I'm storing objects containing strings and doubles. The hierarchy is exactly, in concept, like a file system with directories, sub-directories, and sub-sub-directories: a single root node contains an array of subclasses, and each sub-class in turn contains further arrays of sub-sub-classes, etc. Here is an example of the code:

// rootNode---|
//            sub-node 1----|
//                          |-----sub-sub-node 1
//                          |-----sub-sub-node 2
//                          |-----sub-sub-node 3
//                          |-----sub-sub-node X (others, N elements)
//            sub-node 2----|
//                          |-----sub-sub-node 1
//                          |-----sub-sub-node 2
//                          |-----sub-sub-node 3
//                          |-----sub-sub-node X (others, N elements)
//            sub-node 3----|
//                          |-----sub-sub-node 1
//                          |-----sub-sub-node 2
//                          |-----sub-sub-node 3
//                          |-----sub-sub-node X (others, N elements)
//            sub-node X (others, N elements)
class rootNode
{
  IList<subNode> subNodeCollection = new List<subNode>();
  string rootNodeParam;
}
class subNode
{
  IList<subSubNode> subSubNodeCollection = new List<subSubNode>();
  string subNodeParam;
}
class subSubNode
{
  string subSubNodeParam;
}

// Now, we have to work out a way to create a query that filters 
// by rootNodeParam, subNodeParam and subSubNodeParam.

Ans what are the access-patterns of your data? Are reading single objects by a query / search. Or are you reading a lot of objects which are related to each other?.

I'm trying to navigate down the tree, filtering by parameters as I go.

In general db4o (and other object databases) are good at navigational access. This means that you first query for some objects, and from there you navigate to related objects. For example you first query for a user-object. From there you navigate to the users home, city, job, friends etc objects. That kind of access works in great in db4o.

This is exactly what I'm trying to do, and exactly what works well in db4o if you only have 1-1 mappings between classes and subclasses. If you have 1-to-many by implementing an ArrayList of classes within a class, it can't do a query without instantiating the whole tree - or am I misled on this one?

So in your example in your case the 4-tier hierarchy can work great with db4o, but only when you can navigate from the root to the symbol object and so on. That mean that the root object has a collection of its 'children'-object

Yes - but is there any way to do a query, if each subNode contains a collection?

1

There are 1 answers

1
Gamlor On BEST ANSWER

As Sam Stainsby already pointed out in his commend, db4o doesn't have the notion of tables. It stored objects and thats db4o's unit of storage. Don't try to think in terms of tables, that doesn't really work with db4o.
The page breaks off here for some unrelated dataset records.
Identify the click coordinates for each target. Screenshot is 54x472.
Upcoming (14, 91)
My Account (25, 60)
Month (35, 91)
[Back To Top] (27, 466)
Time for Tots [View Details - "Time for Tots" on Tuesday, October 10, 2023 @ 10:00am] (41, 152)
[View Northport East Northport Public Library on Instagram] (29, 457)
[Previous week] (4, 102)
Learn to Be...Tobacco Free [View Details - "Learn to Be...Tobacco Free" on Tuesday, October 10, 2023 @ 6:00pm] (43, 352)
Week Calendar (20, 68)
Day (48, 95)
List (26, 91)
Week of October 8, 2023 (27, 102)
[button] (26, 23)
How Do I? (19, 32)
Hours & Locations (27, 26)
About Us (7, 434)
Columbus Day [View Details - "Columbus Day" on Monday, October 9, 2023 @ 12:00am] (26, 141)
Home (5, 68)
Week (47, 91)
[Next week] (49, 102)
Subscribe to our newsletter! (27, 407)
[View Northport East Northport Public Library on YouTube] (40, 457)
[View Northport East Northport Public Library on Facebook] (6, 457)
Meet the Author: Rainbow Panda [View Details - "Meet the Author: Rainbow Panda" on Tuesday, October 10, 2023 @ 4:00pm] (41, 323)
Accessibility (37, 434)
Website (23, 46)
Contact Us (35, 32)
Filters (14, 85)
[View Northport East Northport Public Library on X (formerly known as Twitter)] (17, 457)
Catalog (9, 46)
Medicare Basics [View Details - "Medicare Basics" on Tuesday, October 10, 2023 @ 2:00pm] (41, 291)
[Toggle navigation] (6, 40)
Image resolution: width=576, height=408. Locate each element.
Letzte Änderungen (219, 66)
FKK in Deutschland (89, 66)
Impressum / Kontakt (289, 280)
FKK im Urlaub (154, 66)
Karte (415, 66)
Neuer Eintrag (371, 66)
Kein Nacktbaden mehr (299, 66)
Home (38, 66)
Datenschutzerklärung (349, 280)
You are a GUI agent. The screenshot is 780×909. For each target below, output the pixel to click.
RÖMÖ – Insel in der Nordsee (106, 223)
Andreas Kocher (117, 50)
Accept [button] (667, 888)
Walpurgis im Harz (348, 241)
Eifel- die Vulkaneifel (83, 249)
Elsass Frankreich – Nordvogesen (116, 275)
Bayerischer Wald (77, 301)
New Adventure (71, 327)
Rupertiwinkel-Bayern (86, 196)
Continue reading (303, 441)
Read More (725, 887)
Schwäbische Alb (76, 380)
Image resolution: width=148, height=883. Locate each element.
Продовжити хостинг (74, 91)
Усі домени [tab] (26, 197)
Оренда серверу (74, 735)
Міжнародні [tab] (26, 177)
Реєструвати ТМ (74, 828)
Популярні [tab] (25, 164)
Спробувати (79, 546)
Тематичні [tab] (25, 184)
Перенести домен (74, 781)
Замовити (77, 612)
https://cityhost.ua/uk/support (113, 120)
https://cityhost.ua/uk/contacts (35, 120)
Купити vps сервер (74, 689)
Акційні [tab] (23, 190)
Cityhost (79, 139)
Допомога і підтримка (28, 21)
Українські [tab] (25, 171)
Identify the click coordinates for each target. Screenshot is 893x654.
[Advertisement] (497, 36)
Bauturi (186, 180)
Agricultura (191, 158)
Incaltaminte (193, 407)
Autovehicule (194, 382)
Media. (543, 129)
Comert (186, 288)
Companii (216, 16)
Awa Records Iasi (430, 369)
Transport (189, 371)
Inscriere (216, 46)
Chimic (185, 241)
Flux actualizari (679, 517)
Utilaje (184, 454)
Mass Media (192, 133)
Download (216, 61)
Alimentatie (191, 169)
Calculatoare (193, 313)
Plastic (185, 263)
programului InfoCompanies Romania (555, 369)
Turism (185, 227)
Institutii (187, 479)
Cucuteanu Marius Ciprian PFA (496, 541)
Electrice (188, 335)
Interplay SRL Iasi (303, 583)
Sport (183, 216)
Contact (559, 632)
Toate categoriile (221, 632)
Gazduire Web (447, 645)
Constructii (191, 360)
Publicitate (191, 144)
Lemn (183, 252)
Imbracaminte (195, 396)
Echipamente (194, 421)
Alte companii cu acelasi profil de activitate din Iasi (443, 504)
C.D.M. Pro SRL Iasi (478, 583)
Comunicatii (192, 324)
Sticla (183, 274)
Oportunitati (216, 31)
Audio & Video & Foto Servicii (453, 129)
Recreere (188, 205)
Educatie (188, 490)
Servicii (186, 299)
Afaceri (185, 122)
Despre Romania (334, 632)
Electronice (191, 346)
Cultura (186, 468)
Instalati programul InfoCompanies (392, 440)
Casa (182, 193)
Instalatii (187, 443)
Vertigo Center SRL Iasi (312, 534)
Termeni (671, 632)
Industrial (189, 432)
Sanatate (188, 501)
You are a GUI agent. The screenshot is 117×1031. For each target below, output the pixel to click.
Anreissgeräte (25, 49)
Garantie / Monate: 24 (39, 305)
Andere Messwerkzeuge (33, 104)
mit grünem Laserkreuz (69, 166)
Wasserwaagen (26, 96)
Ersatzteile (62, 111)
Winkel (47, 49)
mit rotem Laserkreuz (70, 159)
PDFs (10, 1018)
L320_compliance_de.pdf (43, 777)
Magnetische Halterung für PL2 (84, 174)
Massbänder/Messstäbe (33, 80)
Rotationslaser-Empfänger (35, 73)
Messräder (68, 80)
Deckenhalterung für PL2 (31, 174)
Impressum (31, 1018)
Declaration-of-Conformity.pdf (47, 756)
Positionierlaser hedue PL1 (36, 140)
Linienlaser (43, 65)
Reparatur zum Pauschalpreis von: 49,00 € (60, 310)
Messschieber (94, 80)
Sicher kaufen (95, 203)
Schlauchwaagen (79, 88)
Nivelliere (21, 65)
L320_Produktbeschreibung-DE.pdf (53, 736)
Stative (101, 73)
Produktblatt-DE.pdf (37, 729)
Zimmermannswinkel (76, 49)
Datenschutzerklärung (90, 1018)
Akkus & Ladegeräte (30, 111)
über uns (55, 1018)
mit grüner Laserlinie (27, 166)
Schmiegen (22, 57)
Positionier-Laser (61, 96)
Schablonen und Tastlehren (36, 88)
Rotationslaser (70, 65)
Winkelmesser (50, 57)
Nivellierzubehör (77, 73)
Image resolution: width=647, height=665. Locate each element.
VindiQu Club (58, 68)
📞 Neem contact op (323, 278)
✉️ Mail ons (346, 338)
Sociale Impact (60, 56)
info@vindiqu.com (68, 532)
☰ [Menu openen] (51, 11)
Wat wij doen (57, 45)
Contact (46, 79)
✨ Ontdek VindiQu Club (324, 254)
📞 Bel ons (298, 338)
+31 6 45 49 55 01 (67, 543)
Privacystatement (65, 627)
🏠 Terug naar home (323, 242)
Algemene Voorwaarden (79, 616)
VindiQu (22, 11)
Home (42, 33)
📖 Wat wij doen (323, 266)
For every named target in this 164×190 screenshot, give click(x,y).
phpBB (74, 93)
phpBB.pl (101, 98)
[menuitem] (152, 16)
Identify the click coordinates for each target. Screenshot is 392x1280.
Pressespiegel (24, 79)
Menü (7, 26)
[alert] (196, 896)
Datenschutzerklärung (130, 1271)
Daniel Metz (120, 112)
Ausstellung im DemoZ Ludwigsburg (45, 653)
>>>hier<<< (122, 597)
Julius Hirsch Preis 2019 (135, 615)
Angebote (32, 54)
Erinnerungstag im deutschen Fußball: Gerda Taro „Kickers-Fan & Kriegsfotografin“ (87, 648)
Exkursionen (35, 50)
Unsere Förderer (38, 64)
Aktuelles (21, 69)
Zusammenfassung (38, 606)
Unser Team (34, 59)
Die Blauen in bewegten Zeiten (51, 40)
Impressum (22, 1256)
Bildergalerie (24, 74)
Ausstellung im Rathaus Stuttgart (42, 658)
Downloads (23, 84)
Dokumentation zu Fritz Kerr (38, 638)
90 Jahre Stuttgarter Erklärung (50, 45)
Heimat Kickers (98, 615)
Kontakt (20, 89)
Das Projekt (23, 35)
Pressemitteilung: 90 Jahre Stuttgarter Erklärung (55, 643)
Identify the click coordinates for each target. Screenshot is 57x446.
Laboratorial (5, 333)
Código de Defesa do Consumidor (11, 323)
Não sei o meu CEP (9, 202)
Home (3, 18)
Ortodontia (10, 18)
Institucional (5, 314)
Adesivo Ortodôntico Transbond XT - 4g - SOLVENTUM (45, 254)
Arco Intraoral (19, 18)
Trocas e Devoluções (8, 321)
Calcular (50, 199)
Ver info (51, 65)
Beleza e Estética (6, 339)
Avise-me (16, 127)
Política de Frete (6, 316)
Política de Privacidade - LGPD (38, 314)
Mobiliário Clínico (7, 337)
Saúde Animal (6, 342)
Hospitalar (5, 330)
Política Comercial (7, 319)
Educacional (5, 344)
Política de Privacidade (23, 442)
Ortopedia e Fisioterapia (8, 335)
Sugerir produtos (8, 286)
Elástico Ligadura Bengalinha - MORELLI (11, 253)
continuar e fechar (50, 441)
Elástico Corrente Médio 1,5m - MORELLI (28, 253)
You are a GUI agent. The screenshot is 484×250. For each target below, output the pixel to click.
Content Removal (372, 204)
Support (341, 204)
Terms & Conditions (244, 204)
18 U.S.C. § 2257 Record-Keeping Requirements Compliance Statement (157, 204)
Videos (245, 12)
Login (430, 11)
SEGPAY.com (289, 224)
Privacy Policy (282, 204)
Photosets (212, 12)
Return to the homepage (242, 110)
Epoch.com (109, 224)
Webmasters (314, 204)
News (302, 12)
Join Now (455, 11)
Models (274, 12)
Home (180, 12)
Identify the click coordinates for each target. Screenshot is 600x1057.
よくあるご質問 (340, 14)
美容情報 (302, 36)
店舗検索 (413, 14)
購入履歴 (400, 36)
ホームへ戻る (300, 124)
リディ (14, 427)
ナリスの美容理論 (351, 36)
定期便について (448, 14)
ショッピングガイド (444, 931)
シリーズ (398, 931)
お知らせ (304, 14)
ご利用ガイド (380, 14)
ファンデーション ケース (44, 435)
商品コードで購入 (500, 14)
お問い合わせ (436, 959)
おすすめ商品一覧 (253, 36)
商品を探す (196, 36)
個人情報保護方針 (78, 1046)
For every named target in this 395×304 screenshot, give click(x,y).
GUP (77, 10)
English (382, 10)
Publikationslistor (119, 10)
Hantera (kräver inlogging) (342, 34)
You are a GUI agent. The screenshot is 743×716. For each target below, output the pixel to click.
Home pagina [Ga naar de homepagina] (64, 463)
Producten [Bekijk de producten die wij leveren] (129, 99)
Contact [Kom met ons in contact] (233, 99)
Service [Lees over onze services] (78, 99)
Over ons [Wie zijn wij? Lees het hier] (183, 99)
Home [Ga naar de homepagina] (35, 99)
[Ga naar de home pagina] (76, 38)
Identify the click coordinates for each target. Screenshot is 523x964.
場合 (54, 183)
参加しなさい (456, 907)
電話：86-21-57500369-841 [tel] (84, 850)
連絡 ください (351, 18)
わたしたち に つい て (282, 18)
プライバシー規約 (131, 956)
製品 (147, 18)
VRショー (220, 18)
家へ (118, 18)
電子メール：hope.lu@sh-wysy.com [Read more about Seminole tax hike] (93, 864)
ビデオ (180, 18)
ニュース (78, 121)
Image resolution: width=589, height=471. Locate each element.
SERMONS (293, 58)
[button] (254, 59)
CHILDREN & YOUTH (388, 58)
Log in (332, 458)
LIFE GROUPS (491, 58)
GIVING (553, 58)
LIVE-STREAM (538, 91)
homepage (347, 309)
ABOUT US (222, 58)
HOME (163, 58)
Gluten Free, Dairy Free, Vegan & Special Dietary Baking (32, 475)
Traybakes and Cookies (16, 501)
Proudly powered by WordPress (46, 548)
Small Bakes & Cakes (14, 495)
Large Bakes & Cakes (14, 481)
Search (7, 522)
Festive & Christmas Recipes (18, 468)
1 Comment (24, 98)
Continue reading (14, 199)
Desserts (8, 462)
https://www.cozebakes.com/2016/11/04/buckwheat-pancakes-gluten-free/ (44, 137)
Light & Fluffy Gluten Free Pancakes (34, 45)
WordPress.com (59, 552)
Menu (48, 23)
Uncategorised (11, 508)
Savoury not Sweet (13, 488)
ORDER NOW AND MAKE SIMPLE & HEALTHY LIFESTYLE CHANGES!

As you said, you repeat information, so thats a good candidate to be separated in a other objects, which then can be referenced by other objects. In general I would first design a good domain-model, to be aware of how the data is organized and related to each other. And to think about what kind of data-access-patterns you have. And then try to find out how you can design your classes/object in a way which works with db4o.

To actually answer your question, I would need more information. What kind of information do you store? Ans what are the access-patterns of your data? Are reading single objects by a query / search. Or are you reading a lot of objects which are related to each other?.

In general db4o (and other object databases) are good at navigational access. This means that you first query for some objects, and from there you navigate to related objects. For example you first query for a user-object. From there you navigate to the users home, city, job, friends etc objects. That kind of access works in great in db4o.

So in your example in your case the 4-tier hierarchy can work great with db4o, but only when you can navigate from the root to the symbol object and so on. That mean that the root object has a collection of its 'children'-object

Btw: If you feel that is more natural to think in terms of tables for your data, then I recommend using a relational database. Relations databases are awesome at dealing with tables.